RTL geht es, das machte Anwalt Liesching klar, ebenfalls ums Grundsätzliche. Nur zwei der mehr als 120 Folgen der „Super Nanny“ hätten überhaupt zu Beschwerden geführt. Auch in der umstrittenen Sendung habe man sogar die Musik eigens so ausgewählt, dass sie beim Zuschauer Mitfühlen auslöste. Es habe deshalb auch keinen Grund gegeben, RTL im Nachhinein eine erneute Ausstrahlung zu verbieten: „Das beschränkt die Rundfunkfreiheit.“

Weswegen RTL jetzt nicht nur im Grundsatz auf sein Recht pocht, die Sendung erneut ausstrahlen zu dürfen.

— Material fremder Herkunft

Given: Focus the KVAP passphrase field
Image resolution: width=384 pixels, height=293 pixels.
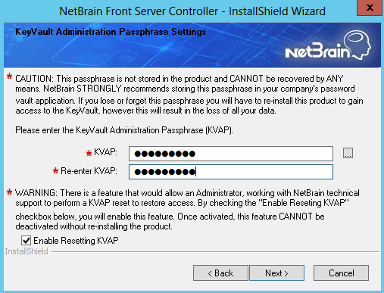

Der Anwalt moniert auch formale Fehler bei der Abfassung des Beschlusses gegen RTL. Er will den Verdacht geklärt wissen, ob zwei Mitglieder der fünfköpfigen Kommission für Jugendmedienschutz den Sendemitschnitt überhaupt nicht gesehen haben, ehe sie gegen die „Super Nanny“-Folge stimmten.

Viel Arbeit also auch aus formalen Gründen für die 7. Kammer mit den drei hauptamtlichen Richtern und zwei Schöffen. Sie will am 8. Juli ihre Entscheidung verkünden. Übrigens: Wenige Monate nach der Glinde-Folge entschied RTL, das Format nicht fortzuführen.